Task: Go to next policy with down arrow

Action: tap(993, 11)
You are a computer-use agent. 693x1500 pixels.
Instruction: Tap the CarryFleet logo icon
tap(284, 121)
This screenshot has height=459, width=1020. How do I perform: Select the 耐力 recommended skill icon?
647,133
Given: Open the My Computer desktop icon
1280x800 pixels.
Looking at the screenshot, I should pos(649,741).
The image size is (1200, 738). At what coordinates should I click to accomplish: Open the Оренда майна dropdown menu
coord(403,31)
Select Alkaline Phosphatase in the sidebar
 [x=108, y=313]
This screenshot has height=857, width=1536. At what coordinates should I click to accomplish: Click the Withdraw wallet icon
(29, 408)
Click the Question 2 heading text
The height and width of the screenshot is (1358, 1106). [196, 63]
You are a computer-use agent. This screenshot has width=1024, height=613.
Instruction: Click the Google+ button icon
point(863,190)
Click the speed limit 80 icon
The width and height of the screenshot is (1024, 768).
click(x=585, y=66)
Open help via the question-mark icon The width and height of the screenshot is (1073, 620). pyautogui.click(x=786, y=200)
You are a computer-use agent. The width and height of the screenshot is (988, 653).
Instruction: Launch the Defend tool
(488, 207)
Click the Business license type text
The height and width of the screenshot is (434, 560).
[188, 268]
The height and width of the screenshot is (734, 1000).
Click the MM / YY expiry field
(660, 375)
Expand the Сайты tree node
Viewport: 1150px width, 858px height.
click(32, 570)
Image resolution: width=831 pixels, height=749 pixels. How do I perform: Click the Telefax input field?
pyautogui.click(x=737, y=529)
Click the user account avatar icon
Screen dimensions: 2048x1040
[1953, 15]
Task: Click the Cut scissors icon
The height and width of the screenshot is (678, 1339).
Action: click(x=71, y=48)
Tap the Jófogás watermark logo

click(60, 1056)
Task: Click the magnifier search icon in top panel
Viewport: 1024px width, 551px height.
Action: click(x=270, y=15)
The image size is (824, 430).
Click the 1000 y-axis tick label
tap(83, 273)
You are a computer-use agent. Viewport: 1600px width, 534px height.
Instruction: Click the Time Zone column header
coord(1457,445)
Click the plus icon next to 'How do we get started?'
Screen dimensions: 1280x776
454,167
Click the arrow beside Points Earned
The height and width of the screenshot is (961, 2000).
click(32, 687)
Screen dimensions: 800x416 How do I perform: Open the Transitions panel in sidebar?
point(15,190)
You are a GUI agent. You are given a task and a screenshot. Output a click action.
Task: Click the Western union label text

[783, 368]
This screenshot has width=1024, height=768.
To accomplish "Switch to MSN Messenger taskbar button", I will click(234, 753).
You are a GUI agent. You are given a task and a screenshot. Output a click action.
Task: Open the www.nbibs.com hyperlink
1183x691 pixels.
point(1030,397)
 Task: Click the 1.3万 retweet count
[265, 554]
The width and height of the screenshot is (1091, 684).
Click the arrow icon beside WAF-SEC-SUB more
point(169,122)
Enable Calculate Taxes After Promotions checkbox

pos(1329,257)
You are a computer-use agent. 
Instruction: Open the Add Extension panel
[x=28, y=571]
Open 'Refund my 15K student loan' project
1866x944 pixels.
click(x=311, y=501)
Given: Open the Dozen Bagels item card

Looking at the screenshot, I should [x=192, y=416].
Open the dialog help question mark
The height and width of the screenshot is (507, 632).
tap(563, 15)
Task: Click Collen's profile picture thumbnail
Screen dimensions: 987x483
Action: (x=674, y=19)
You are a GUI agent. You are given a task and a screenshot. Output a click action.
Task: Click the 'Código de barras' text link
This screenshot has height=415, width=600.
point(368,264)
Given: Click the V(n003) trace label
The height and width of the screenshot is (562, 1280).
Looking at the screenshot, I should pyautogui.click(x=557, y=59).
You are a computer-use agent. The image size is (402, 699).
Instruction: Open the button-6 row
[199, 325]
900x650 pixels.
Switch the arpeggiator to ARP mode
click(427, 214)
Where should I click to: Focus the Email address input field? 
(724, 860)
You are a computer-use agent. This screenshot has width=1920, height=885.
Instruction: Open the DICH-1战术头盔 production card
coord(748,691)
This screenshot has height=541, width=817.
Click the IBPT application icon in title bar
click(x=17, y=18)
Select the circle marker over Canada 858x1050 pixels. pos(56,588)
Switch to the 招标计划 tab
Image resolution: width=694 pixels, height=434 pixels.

┄┄┄┄┄┄

* _EXERCISE_
Once you reach the line containing "has width=1920, height=885.", transcribe it and each line after it through the end of the material, exactly and with nothing added.

* _TASK RESULT_
You are a computer-use agent. This screenshot has width=1920, height=885.
Instruction: Open the DICH-1战术头盔 production card
coord(748,691)
This screenshot has height=541, width=817.
Click the IBPT application icon in title bar
click(x=17, y=18)
Select the circle marker over Canada 858x1050 pixels. pos(56,588)
Switch to the 招标计划 tab
Image resolution: width=694 pixels, height=434 pixels.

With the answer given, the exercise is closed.